El caballero se encogió de hombros, no por lo que acababa de decir su padre, sino contestando a su propio pensamiento. ¡Cuánto hubiera deseado que los guardias le impidieran pasar! Haría cuanto de él dependiera para lograrlo. Entonces entreveía una batalla y a la señora de Piennes y a su hija llevadas por él fuera de París y entonces…

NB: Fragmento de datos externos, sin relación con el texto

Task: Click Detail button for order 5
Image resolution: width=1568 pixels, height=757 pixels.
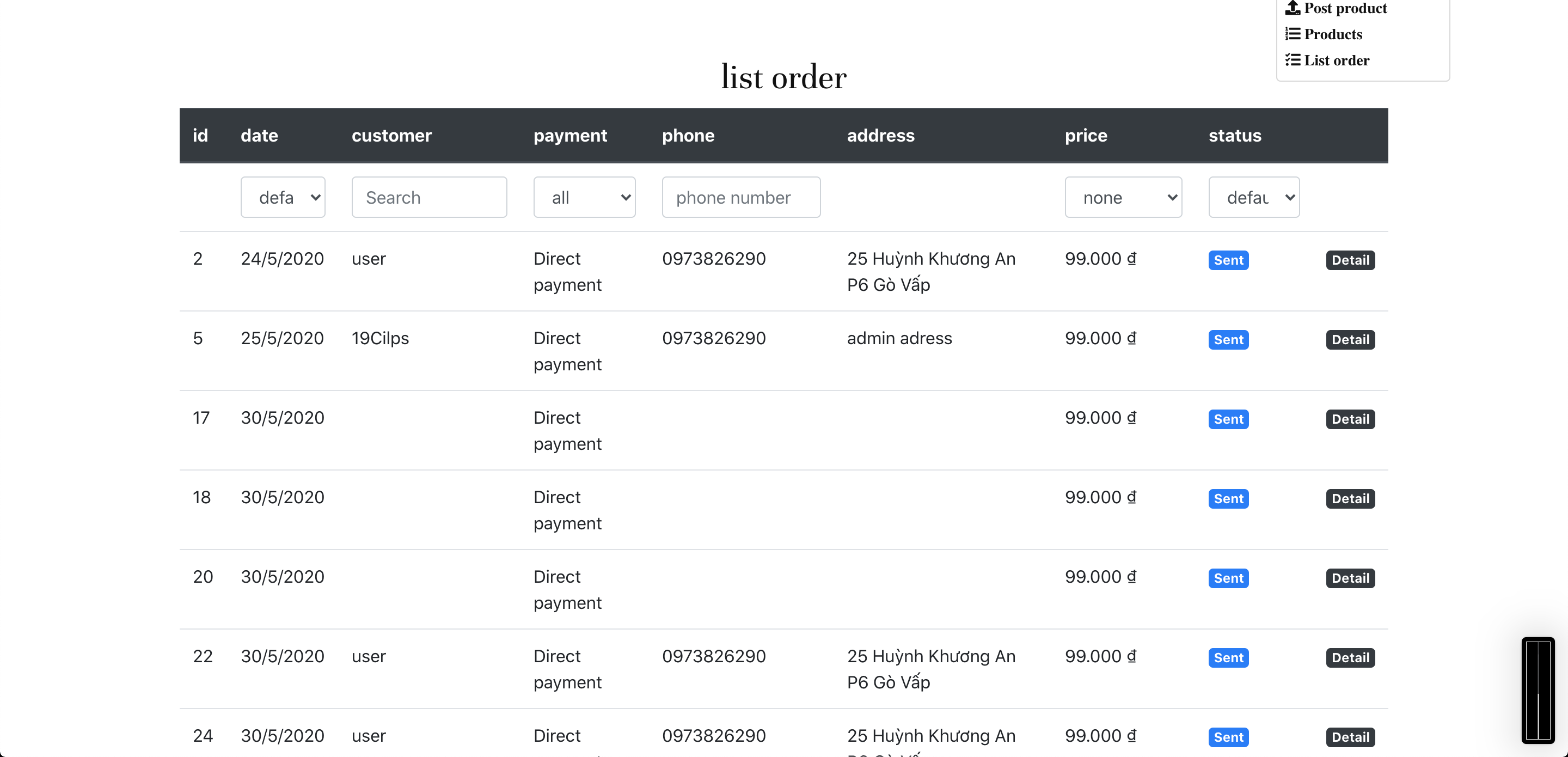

Pero existía la fianza, la palabra dada por la señora de Piennes. Pero todo esto no existiría si los guardias empezaban las hostilidades y fueran los primeros en quebrantar la tregua.

Pardaillán se creía capaz de obligarlos a iniciar el ataque, y al pensarlo, su mirada brilló de contento:

«Esto ya va mejor» —se dijo el caballero al observarlo.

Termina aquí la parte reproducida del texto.